LECCE - Gianmarco Micolani entra nel ranking mondiale. Il giovane tennista leccese, a soli 16 anni, ha ottenuto il primo punto della classifica Atp, attualmente guidata dal numero uno del mondo, il mostro sacro del tennis Roger Federer. Per Gianmarco è l’ennesima tappa di un cammino fin qui straordinario: già campione italiano under 12, vicecampione under 16 (singolare e doppio), nel 2008 ha ottenuto un ottimo sesto posto tra gli Under 16 d’Europa.

Il primo punto Atp è stato ottenuto grazie alla prima vittoria in un tabellone principale di un torneo del circuito internazionale, il 10.000 dollari di Palazzolo sull'Oglio.
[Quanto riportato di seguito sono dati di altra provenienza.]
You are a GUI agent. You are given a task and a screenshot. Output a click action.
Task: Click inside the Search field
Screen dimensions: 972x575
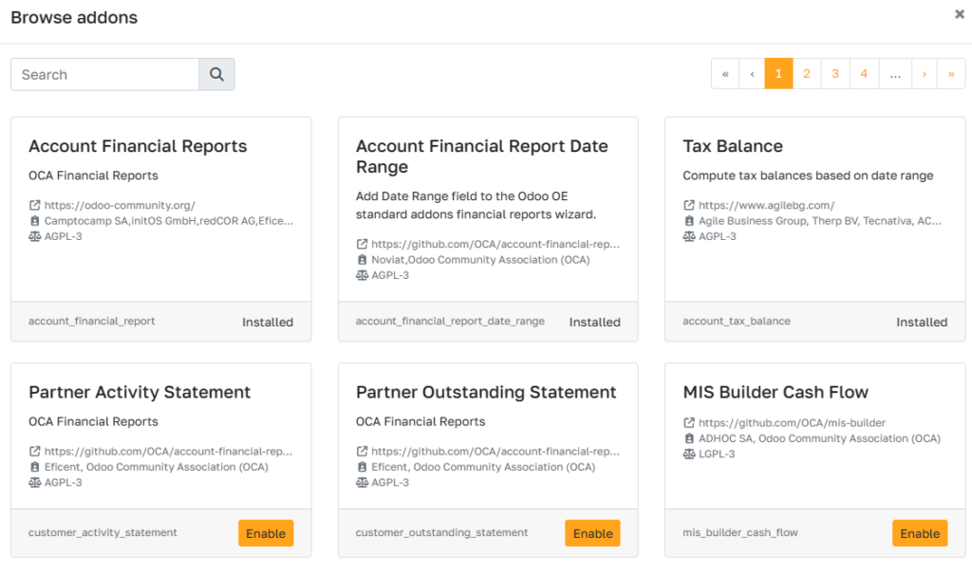[104, 74]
Dopo aver superato le qualificazioni, il sedicenne si è presentato davanti al bulgaro Dinko Halacev e lo ha battuto nel primo turno del torneo con un doppio 6/4. Un traguardo che apre scenari importanti.

Il periodo d’oro sembra allargarsi all’infinito: proprio in questi giorni è arrivata anche la convocazione nella nazionale under 18 per la prima fase della Coppa Valerio, competizione europea a squadre che si disputerà a Venezia sui campi in terra rossa del Green Garden Village, dal 29 al 31 luglio (con fase finale in Francia). Insieme al salentino, il capitano della Nazionale Renzo Furlan (l'ex giocatore di Coppa Davis) ha convocato anche il marchigiano Stefano Travaglia ed il romano Andrea Stucchi, entrambi classe '91 (Micolani è nato nel settembre del 1992). Micolani è un atleta di interesse nazionale da diversi anni: è tesserato per il Ct Mario Stasi (di cui è colonna portante nella squadra di serie B), ma si allena ogni giorno all’Accademia del Tennis dell’Angiulli Bari.

Mentre presidente e direttore sportivo del Mario Stasi, Gino Starace e Pino Caricato, esprimono grande soddisfazione, il diretto interessato non si dice sorpreso. Gianmarco è tanto timido nella vita quotidiana, quanto aggressivo nel tennis, dentro e fuori dal campo: «Sono molto contento per questi due traguardi, ma inceramente non sono sorpreso, perché ho lavorato con grande impegno per centrare questi obiettivi. Adesso spero di guadagnare subito qualche altro punticino nella classifica Atp. Poi mi concentrerò sull'impegno con l’under 18, visto che ci tengo a fare bella figura in una competizione a squadre con la maglia azzurra».